Repeat the lines below with "Image resolution" changed to "Screenshot size" everywhere it occurs, leaving everything else as it is.

··· RECORDED INFORMATION ···

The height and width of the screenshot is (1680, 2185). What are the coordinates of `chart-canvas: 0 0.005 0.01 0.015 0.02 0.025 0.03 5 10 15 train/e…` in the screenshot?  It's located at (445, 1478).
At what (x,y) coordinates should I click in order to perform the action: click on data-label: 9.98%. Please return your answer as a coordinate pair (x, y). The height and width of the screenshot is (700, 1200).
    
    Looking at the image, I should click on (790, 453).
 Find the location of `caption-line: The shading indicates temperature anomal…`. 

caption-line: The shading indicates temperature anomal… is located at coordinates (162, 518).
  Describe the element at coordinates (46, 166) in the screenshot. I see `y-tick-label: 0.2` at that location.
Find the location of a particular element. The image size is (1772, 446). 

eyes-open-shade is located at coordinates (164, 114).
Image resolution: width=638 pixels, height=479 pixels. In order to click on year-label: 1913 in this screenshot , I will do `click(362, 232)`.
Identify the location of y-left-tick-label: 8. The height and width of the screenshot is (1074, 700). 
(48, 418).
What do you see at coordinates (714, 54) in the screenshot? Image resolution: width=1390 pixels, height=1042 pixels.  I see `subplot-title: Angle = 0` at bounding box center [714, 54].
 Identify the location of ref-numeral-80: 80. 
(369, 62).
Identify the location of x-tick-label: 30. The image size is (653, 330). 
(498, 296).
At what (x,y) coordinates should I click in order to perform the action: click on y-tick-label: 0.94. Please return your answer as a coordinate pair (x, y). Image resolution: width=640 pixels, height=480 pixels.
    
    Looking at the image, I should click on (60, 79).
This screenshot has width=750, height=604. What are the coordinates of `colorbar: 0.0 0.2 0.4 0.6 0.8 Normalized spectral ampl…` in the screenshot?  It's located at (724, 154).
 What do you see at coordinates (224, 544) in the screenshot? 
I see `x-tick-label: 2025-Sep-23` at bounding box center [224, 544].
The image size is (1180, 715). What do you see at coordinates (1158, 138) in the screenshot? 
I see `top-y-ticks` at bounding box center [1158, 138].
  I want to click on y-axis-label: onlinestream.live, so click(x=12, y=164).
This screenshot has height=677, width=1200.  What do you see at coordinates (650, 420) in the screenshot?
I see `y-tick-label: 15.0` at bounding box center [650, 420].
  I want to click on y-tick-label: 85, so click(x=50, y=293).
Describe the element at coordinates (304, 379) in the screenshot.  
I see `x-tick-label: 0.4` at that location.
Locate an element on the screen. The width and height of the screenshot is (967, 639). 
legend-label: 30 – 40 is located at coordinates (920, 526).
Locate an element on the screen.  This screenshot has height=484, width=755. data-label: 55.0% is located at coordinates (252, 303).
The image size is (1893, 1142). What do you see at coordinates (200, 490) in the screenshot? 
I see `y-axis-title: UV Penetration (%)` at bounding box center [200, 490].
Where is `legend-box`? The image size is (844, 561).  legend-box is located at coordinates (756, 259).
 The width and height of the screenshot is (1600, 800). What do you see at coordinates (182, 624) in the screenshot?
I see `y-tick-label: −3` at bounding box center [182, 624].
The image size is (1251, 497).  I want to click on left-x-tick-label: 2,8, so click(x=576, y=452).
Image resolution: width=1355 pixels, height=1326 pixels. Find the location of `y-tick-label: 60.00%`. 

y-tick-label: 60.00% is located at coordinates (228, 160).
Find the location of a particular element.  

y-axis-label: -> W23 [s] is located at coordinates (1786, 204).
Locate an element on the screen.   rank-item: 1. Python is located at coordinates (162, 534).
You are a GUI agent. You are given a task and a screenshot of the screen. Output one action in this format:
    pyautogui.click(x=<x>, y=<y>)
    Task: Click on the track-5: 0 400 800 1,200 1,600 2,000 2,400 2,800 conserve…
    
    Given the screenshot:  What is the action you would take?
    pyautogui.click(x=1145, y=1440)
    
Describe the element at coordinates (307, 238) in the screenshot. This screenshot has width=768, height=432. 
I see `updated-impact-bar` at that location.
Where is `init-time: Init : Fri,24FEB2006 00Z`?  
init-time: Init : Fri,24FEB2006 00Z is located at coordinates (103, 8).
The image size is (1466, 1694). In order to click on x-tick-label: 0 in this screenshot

···

PROBLEM SOLUTION =>
The height and width of the screenshot is (1680, 2185). What are the coordinates of `chart-canvas: 0 0.005 0.01 0.015 0.02 0.025 0.03 5 10 15 train/e…` in the screenshot?  It's located at (445, 1478).
At what (x,y) coordinates should I click in order to perform the action: click on data-label: 9.98%. Please return your answer as a coordinate pair (x, y). The height and width of the screenshot is (700, 1200).
    
    Looking at the image, I should click on (790, 453).
 Find the location of `caption-line: The shading indicates temperature anomal…`. 

caption-line: The shading indicates temperature anomal… is located at coordinates (162, 518).
  Describe the element at coordinates (46, 166) in the screenshot. I see `y-tick-label: 0.2` at that location.
Find the location of a particular element. The image size is (1772, 446). 

eyes-open-shade is located at coordinates (164, 114).
Screenshot size: width=638 pixels, height=479 pixels. In order to click on year-label: 1913 in this screenshot , I will do `click(362, 232)`.
Identify the location of y-left-tick-label: 8. The height and width of the screenshot is (1074, 700). 
(48, 418).
What do you see at coordinates (714, 54) in the screenshot? Screenshot size: width=1390 pixels, height=1042 pixels.  I see `subplot-title: Angle = 0` at bounding box center [714, 54].
 Identify the location of ref-numeral-80: 80. 
(369, 62).
Identify the location of x-tick-label: 30. The image size is (653, 330). 
(498, 296).
At what (x,y) coordinates should I click in order to perform the action: click on y-tick-label: 0.94. Please return your answer as a coordinate pair (x, y). Screenshot size: width=640 pixels, height=480 pixels.
    
    Looking at the image, I should click on (60, 79).
This screenshot has width=750, height=604. What are the coordinates of `colorbar: 0.0 0.2 0.4 0.6 0.8 Normalized spectral ampl…` in the screenshot?  It's located at (724, 154).
 What do you see at coordinates (224, 544) in the screenshot? 
I see `x-tick-label: 2025-Sep-23` at bounding box center [224, 544].
The image size is (1180, 715). What do you see at coordinates (1158, 138) in the screenshot? 
I see `top-y-ticks` at bounding box center [1158, 138].
  I want to click on y-axis-label: onlinestream.live, so click(x=12, y=164).
This screenshot has height=677, width=1200.  What do you see at coordinates (650, 420) in the screenshot?
I see `y-tick-label: 15.0` at bounding box center [650, 420].
  I want to click on y-tick-label: 85, so click(x=50, y=293).
Describe the element at coordinates (304, 379) in the screenshot.  
I see `x-tick-label: 0.4` at that location.
Locate an element on the screen. The width and height of the screenshot is (967, 639). 
legend-label: 30 – 40 is located at coordinates (920, 526).
Locate an element on the screen.  This screenshot has height=484, width=755. data-label: 55.0% is located at coordinates (252, 303).
The image size is (1893, 1142). What do you see at coordinates (200, 490) in the screenshot? 
I see `y-axis-title: UV Penetration (%)` at bounding box center [200, 490].
Where is `legend-box`? The image size is (844, 561).  legend-box is located at coordinates (756, 259).
 The width and height of the screenshot is (1600, 800). What do you see at coordinates (182, 624) in the screenshot?
I see `y-tick-label: −3` at bounding box center [182, 624].
The image size is (1251, 497).  I want to click on left-x-tick-label: 2,8, so click(x=576, y=452).
Screenshot size: width=1355 pixels, height=1326 pixels. Find the location of `y-tick-label: 60.00%`. 

y-tick-label: 60.00% is located at coordinates (228, 160).
Find the location of a particular element.  

y-axis-label: -> W23 [s] is located at coordinates (1786, 204).
Locate an element on the screen.   rank-item: 1. Python is located at coordinates (162, 534).
You are a GUI agent. You are given a task and a screenshot of the screen. Output one action in this format:
    pyautogui.click(x=<x>, y=<y>)
    Task: Click on the track-5: 0 400 800 1,200 1,600 2,000 2,400 2,800 conserve…
    
    Given the screenshot:  What is the action you would take?
    pyautogui.click(x=1145, y=1440)
    
Describe the element at coordinates (307, 238) in the screenshot. This screenshot has width=768, height=432. 
I see `updated-impact-bar` at that location.
Where is `init-time: Init : Fri,24FEB2006 00Z`?  
init-time: Init : Fri,24FEB2006 00Z is located at coordinates (103, 8).
The image size is (1466, 1694). In order to click on x-tick-label: 0 in this screenshot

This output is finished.